新免一五坊(しんめん いちごぼう、1879年(明治12年) – 1941年(昭和16年))は、日本の俳人・教員。本名は睦之助。後に藤木姓を名乗る。

岡山県吉野郡大野村(現・美作市)出身[1]。小石川哲学館を卒業。1898年(明治31年)の夏、一五坊は根岸(東京都台東区根岸)の子規庵を訪れ正岡子規の門人となり、句会や歌会に参加する。一五坊と同じ哲学館出身の子規門人として真言宗僧の和田性海(不可徳)がいる[2]正岡子規(1867年 – 1902年)は旧来の月並俳句を批判して「俳句革新」を提唱し、1898年(明治31年)に陸羯南(くがかつなん)の新聞『日本』に歌論『歌よみに与ふる書』を発表し、和歌の革新を展開した。翌明治32年には根岸歌会が開かれ、伊藤左千夫・長塚節らが入門する。

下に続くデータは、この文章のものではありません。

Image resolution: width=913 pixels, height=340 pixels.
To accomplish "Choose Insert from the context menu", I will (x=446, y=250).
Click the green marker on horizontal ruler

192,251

一五坊は、明治32年・明治33年の正岡子規・伊藤左千夫の一五坊宛書簡の宛名に拠れば、東京日本橋数寄屋町(中央区日本橋)の長井医院に住む[3]。根岸派の新進歌人として活躍し、明治32年10月の菊十句会では子規から幹事を任されている。明治33年1月7日の一月短歌会にも参加する[4]。一五坊は幕末期の歌人・平賀元義の和歌が万葉調であることを、同郷の赤城格堂を通じて子規に伝える。このことは、子規の『墨汁一滴』において大きく取り上げられた。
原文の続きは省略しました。